SOURCE MATERIAL ▸

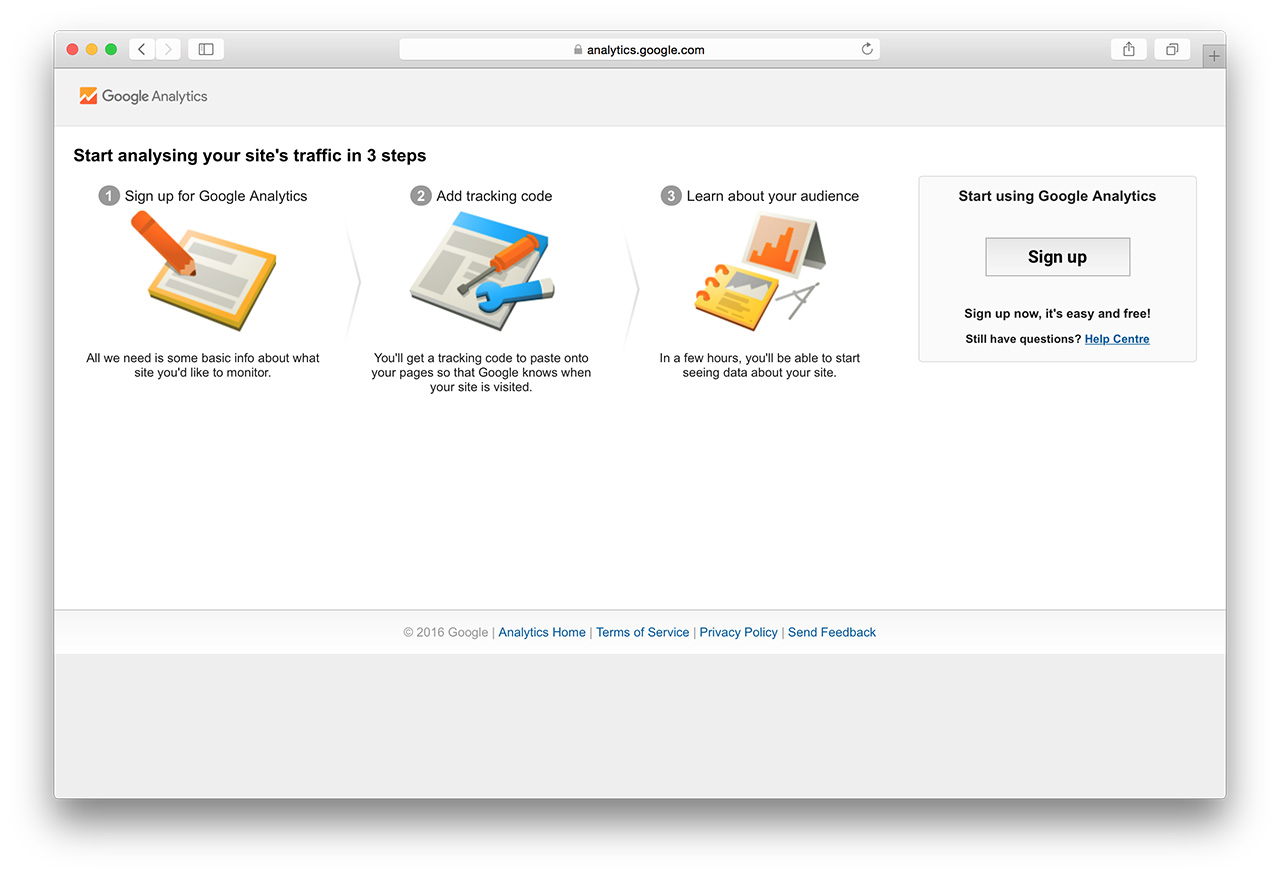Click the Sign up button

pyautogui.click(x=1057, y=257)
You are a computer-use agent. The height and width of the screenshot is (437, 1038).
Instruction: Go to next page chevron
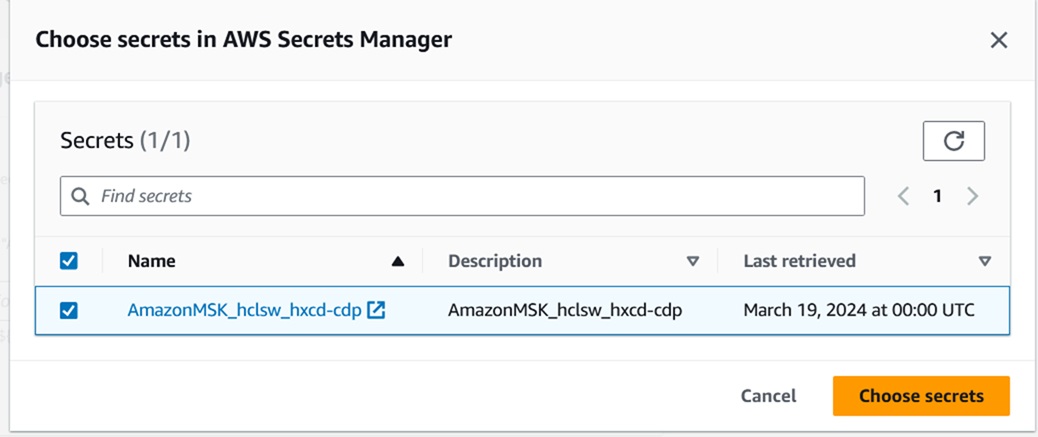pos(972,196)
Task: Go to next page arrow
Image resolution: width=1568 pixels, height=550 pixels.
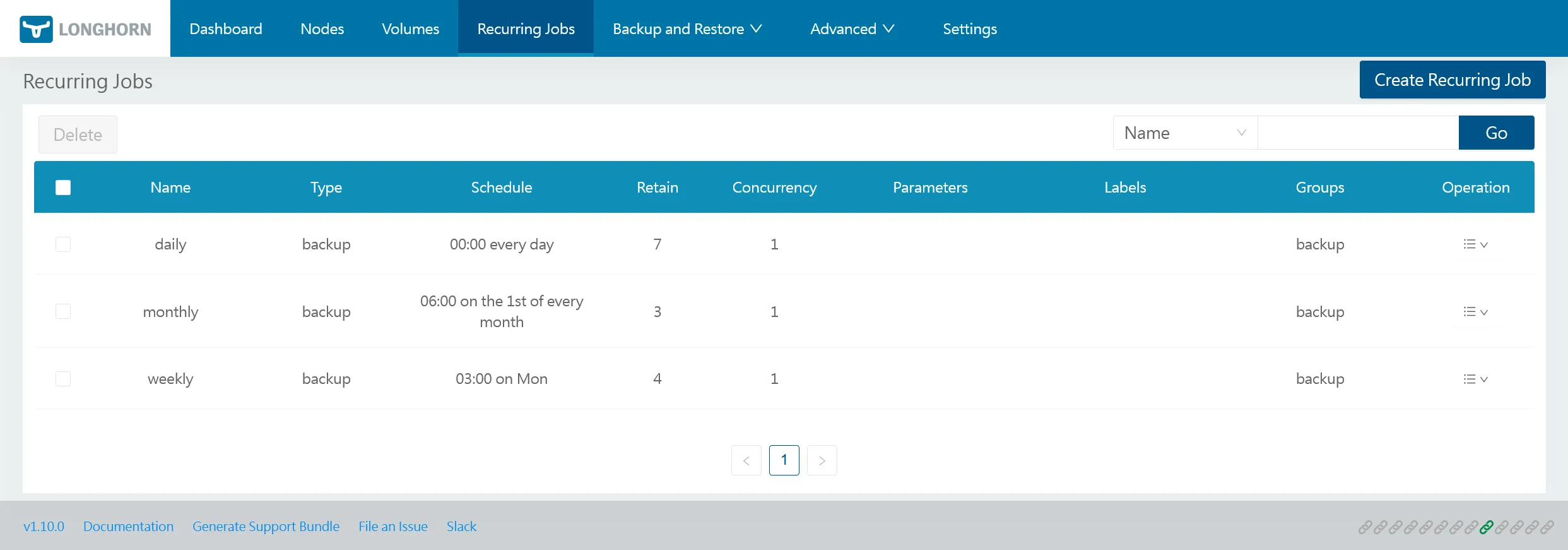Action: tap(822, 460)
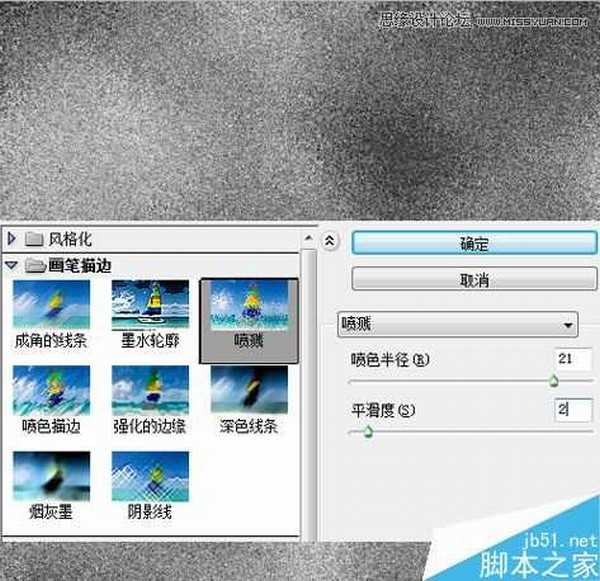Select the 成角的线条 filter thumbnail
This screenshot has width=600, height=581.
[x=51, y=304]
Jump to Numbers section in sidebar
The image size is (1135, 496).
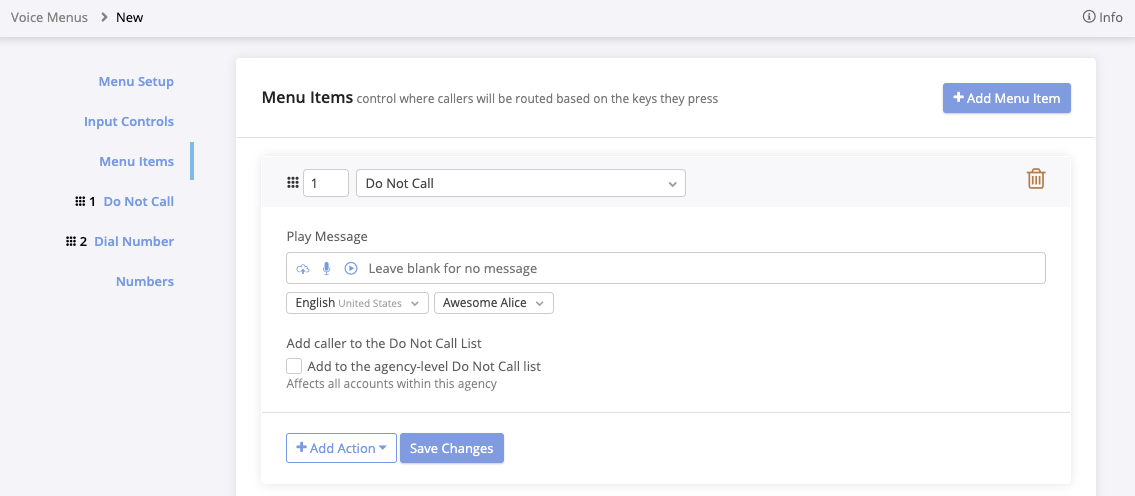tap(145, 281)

--

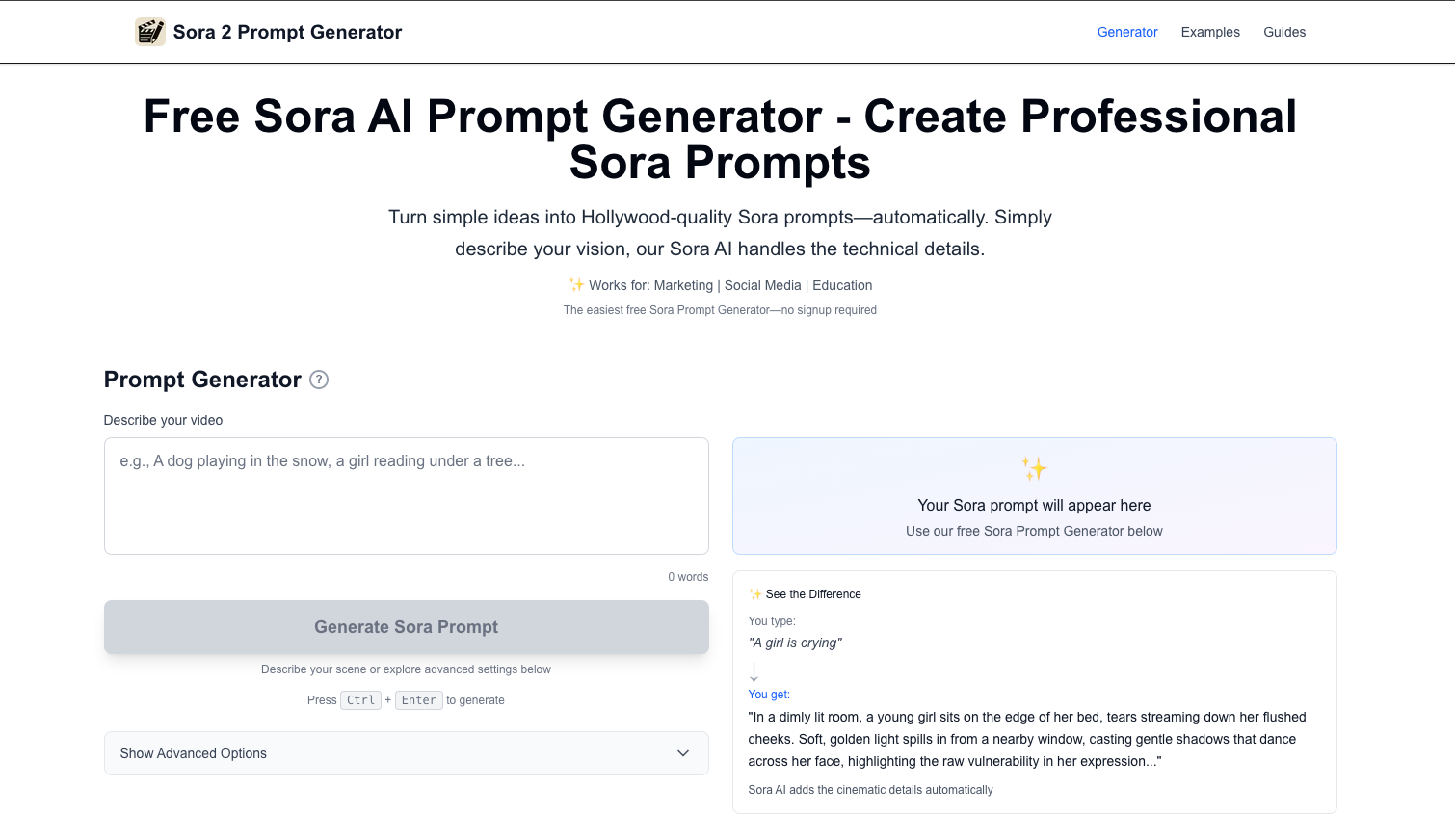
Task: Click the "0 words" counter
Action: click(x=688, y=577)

WORK TO BE COMPLETED ▸ In the listing above, find the line containing "You are a computer-use" and the line containing "Task: Go to next page arrow", then print exactly those two lines and every line between them, minus the pictures.

REPLY ▸
You are a computer-use agent. The height and width of the screenshot is (437, 1038).
Instruction: Go to next page chevron
pos(972,196)
Task: Go to next page arrow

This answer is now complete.